### PROVIDED PASSAGE
++++++++++

Residential Standby Generators for EMP
and Severe Solar Storms
by Jerry Emanuelson
This is the first draft of a page of things that you need to think about when purchasing or installing a standby electric generator with something like residential-sized capacity, especially when you have electromagnetic pulse hazards in mind. Many readers have requested that I put this page up as soon as possible, even though it is not fully complete. I will also briefly discuss portable generators.
I am going to be discussing this subject with broad generalizations. The home generator market has changed rapidly during the past few years, but a number of possible pitfalls and important considerations for buying a standby generator have remained the same. Recommending one particular brand or fuel source would be futile because models change so often, and the importance choice of a fuel supply (as discussed below) is very specific to your particular situation and location.
It is important here to once again stress the differences between nuclear EMP and the disturbances caused by solar storms.

++++++++++

Entries taken from a collection:

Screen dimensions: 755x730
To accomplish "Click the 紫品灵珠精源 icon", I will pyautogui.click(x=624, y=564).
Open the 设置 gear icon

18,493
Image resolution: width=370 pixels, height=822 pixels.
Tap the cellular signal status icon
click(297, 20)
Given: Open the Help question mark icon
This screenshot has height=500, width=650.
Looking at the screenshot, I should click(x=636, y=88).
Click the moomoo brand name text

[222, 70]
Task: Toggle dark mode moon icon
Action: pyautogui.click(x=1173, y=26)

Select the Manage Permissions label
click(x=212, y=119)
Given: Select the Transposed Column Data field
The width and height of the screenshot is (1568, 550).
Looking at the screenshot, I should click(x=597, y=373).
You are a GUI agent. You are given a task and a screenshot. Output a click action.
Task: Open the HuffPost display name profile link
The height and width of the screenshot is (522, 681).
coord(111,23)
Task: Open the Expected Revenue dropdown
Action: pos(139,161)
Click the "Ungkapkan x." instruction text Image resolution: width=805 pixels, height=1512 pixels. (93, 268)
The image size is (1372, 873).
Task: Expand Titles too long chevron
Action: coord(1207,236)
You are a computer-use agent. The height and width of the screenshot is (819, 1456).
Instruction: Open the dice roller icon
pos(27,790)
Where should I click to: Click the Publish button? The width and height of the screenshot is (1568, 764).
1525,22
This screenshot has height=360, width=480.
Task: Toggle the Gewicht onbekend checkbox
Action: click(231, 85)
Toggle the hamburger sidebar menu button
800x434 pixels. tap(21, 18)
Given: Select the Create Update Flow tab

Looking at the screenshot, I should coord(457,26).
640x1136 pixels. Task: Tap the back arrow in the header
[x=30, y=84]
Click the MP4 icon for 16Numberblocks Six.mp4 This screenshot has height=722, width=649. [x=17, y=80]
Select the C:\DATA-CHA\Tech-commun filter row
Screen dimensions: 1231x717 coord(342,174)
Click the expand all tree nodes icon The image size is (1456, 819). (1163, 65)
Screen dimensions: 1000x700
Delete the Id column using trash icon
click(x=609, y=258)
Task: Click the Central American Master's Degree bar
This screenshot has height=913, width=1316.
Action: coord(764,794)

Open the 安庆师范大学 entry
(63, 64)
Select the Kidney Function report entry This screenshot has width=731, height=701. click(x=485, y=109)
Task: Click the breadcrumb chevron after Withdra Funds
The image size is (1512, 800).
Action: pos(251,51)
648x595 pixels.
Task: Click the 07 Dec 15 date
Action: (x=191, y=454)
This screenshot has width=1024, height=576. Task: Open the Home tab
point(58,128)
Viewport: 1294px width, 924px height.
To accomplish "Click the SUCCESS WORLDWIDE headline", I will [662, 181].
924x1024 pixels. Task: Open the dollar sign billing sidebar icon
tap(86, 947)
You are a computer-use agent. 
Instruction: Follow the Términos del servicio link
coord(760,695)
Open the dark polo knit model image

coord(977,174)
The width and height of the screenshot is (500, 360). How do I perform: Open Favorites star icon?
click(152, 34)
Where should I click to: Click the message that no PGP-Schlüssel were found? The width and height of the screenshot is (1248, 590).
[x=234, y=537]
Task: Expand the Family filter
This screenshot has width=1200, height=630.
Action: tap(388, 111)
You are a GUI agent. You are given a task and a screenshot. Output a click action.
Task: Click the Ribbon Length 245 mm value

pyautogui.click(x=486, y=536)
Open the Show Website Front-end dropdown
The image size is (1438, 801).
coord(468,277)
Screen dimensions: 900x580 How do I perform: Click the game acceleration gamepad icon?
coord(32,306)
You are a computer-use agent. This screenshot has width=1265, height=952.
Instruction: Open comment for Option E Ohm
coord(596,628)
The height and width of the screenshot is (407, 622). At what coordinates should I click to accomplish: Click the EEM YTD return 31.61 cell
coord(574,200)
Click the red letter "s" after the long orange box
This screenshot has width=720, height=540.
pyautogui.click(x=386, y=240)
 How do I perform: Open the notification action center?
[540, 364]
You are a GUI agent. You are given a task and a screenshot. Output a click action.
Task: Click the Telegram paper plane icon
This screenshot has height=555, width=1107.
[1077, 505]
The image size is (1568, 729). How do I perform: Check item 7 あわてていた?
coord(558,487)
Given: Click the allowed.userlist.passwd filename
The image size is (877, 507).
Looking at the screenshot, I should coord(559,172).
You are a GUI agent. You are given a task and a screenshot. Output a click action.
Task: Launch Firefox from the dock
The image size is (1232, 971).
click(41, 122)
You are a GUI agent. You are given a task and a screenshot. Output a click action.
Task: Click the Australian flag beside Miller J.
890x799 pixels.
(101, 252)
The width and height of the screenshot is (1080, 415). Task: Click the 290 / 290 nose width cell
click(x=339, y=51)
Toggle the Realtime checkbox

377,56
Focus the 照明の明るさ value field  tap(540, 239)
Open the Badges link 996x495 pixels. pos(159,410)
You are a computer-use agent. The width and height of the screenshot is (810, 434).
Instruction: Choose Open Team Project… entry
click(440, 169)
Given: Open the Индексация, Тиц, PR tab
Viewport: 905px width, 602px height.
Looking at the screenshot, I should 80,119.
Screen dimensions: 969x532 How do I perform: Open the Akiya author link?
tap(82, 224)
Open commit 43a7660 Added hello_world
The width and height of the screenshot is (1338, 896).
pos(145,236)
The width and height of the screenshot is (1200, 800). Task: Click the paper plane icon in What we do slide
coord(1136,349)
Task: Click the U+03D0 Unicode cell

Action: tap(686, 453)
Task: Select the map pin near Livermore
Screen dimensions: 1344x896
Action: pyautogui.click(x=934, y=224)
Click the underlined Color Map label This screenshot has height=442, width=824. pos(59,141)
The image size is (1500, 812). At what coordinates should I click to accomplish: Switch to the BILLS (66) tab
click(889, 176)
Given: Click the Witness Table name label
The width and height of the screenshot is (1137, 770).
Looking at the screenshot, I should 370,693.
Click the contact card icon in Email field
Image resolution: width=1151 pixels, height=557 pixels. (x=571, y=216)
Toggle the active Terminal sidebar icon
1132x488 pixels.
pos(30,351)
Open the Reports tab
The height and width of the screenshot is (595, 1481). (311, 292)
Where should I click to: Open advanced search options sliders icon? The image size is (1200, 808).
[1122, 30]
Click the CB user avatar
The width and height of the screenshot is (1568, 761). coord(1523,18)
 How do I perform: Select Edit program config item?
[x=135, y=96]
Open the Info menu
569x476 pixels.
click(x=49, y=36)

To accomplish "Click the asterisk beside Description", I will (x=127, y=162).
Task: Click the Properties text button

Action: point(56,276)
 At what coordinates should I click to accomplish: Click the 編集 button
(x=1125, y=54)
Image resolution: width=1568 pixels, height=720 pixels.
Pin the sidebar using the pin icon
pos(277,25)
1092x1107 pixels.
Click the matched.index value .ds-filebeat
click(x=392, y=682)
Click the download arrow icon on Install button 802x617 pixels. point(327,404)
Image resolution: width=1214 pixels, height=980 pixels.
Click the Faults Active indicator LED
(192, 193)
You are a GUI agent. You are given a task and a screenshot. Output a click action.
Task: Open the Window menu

++++++++++

### SET OF TASKS
A - Answer these questions from the standby generator page:
(i) Besides standby generators, what kind of generator does the page say it will briefly discuss?
(ii) According to the page, why would recommending one particular brand be futile?
(iii) The page stresses the differences between which two things?
B - Summarize the standby generator page in two sentences.
C - Transcribe part of the standby generator page, beginning at the words "Residential Standby Generators" and stopping after "discuss portable generators.".

### EXPECTED OUTPUTS
A -
(i) Portable generators.
(ii) Because models change so often.
(iii) Nuclear EMP and the disturbances caused by solar storms.

B - The page is a first draft, put up early at readers' request, covering things to consider when buying or installing a residential-sized standby generator with electromagnetic pulse hazards in mind, with a brief look at portable generators. It speaks in broad generalizations and recommends no particular brand or fuel because models change often and fuel choice depends on each situation and location, and it stresses the differences between nuclear EMP and solar storm disturbances.

C -
Residential Standby Generators for EMP
and Severe Solar Storms
by Jerry Emanuelson
This is the first draft of a page of things that you need to think about when purchasing or installing a standby electric generator with something like residential-sized capacity, especially when you have electromagnetic pulse hazards in mind. Many readers have requested that I put this page up as soon as possible, even though it is not fully complete. I will also briefly discuss portable generators.